• TASK: Reproduce word for word the lines between those holding "1060x563 pixels. At" and "Switch to the ДОСТАВКА", inclusive, and nothing else from the data below.

=-=-=

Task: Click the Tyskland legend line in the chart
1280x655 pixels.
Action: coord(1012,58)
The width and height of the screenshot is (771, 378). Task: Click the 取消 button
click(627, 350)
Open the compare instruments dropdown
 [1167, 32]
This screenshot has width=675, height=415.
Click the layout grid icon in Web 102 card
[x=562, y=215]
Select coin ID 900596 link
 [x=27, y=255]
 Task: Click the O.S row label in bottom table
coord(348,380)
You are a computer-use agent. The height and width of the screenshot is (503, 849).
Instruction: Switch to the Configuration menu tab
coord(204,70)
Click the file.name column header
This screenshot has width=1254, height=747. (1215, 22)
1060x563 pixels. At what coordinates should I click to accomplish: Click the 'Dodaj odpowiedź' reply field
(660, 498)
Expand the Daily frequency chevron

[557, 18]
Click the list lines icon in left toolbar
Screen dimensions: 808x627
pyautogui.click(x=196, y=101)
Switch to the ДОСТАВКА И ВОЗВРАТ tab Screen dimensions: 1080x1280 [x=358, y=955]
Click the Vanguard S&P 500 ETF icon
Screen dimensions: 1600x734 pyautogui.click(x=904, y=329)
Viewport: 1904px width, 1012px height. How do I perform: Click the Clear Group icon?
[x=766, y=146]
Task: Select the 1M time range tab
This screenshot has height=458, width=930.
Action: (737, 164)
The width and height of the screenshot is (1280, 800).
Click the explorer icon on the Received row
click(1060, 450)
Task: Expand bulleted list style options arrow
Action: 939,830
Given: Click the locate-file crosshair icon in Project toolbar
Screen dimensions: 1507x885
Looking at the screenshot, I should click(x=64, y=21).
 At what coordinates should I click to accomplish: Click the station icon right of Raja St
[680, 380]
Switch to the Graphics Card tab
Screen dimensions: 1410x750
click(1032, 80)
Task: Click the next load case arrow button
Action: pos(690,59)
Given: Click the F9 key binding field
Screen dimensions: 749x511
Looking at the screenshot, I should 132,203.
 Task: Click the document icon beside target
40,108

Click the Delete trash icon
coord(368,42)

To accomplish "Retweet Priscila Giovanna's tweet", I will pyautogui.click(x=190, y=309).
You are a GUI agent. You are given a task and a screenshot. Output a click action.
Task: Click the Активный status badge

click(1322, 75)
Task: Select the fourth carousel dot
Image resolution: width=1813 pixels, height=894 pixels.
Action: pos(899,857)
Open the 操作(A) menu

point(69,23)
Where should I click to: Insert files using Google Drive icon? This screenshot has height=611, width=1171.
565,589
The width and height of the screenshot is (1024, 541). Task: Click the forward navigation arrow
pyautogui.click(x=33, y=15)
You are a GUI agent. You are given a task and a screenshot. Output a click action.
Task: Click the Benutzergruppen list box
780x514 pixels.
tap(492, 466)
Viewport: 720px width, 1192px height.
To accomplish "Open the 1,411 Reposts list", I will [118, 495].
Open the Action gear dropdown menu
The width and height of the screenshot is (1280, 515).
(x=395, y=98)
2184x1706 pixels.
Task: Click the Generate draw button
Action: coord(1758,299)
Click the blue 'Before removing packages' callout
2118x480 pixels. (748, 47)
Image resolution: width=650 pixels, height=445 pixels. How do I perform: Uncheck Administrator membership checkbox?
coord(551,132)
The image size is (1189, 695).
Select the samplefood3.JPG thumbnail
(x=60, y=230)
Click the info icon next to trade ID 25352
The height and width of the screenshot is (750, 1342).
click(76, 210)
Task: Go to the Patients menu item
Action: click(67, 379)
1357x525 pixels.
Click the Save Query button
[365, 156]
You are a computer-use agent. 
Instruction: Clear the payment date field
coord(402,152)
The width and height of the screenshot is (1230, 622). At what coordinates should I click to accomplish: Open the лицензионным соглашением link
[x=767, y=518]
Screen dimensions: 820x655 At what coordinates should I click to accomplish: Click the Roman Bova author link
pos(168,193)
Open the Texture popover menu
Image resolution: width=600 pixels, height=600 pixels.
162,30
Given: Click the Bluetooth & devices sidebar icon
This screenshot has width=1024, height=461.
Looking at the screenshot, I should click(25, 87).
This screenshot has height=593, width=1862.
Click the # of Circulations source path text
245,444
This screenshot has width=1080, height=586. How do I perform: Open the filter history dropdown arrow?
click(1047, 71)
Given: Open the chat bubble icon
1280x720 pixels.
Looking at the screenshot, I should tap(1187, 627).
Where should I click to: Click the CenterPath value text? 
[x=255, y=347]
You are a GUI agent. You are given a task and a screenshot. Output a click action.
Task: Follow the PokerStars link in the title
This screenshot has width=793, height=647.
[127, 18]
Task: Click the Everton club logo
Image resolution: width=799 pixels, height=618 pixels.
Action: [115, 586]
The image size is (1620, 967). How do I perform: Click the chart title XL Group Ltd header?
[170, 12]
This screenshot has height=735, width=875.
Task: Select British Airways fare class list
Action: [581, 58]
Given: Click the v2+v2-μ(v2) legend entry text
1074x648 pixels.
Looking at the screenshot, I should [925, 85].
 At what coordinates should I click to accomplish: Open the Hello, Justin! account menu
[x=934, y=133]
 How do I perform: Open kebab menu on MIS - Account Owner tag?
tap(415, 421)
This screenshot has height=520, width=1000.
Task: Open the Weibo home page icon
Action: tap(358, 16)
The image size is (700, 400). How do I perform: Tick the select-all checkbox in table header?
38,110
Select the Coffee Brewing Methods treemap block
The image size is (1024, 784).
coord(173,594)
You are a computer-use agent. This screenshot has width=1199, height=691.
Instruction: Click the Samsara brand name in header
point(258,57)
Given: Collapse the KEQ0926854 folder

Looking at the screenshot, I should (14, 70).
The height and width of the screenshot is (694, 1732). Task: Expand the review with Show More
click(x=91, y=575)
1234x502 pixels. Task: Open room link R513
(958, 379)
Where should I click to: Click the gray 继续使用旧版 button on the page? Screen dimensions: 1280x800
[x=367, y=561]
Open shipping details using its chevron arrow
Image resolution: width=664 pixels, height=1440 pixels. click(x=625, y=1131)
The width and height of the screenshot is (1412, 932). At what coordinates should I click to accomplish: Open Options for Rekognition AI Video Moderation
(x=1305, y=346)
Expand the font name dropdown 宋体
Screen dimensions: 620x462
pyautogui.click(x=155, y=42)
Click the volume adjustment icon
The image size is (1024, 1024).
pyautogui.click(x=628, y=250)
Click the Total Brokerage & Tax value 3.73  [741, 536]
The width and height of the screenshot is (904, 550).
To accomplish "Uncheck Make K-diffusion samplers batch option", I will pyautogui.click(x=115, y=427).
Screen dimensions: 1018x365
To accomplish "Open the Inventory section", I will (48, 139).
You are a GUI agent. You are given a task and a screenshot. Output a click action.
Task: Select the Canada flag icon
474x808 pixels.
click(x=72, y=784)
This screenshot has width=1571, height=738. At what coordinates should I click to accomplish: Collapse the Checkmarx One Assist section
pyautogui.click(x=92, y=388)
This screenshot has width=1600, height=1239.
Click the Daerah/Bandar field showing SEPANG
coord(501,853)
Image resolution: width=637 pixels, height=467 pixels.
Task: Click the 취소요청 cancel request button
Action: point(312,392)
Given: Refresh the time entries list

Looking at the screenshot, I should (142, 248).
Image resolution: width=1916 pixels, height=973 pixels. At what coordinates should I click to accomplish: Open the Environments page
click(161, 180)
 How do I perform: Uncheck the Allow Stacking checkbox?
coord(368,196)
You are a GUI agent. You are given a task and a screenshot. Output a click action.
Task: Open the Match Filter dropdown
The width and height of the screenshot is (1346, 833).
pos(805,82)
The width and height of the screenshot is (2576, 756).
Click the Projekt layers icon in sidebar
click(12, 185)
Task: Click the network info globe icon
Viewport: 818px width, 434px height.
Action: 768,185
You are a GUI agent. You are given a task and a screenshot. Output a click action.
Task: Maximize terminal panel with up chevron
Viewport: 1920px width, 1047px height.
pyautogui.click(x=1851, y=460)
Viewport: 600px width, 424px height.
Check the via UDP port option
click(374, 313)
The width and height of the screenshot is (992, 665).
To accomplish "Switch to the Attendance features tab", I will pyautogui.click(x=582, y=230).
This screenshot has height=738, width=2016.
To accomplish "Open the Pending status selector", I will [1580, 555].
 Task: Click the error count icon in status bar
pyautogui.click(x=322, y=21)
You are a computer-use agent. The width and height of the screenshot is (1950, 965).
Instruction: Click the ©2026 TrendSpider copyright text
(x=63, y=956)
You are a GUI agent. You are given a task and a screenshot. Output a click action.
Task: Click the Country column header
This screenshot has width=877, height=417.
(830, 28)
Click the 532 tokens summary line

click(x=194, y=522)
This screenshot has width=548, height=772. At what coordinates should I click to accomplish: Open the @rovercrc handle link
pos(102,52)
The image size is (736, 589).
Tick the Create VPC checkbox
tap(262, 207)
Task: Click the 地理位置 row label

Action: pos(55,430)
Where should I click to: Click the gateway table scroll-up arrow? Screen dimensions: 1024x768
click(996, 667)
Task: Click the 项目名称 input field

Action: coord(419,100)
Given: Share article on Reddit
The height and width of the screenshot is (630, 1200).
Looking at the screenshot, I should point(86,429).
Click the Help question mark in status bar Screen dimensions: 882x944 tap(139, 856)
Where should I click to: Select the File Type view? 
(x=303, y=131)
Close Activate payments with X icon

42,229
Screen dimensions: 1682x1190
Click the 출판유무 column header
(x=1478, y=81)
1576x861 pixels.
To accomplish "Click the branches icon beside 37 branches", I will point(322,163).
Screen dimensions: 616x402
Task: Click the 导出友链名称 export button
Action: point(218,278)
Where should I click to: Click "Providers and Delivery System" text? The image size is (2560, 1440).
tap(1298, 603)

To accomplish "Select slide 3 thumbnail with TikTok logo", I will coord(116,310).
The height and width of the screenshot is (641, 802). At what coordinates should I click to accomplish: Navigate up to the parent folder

=-=-=

• ANSWER TO THIS TASK:
1060x563 pixels. At what coordinates should I click to accomplish: Click the 'Dodaj odpowiedź' reply field
(660, 498)
Expand the Daily frequency chevron

[557, 18]
Click the list lines icon in left toolbar
Screen dimensions: 808x627
pyautogui.click(x=196, y=101)
Switch to the ДОСТАВКА И ВОЗВРАТ tab Screen dimensions: 1080x1280 [x=358, y=955]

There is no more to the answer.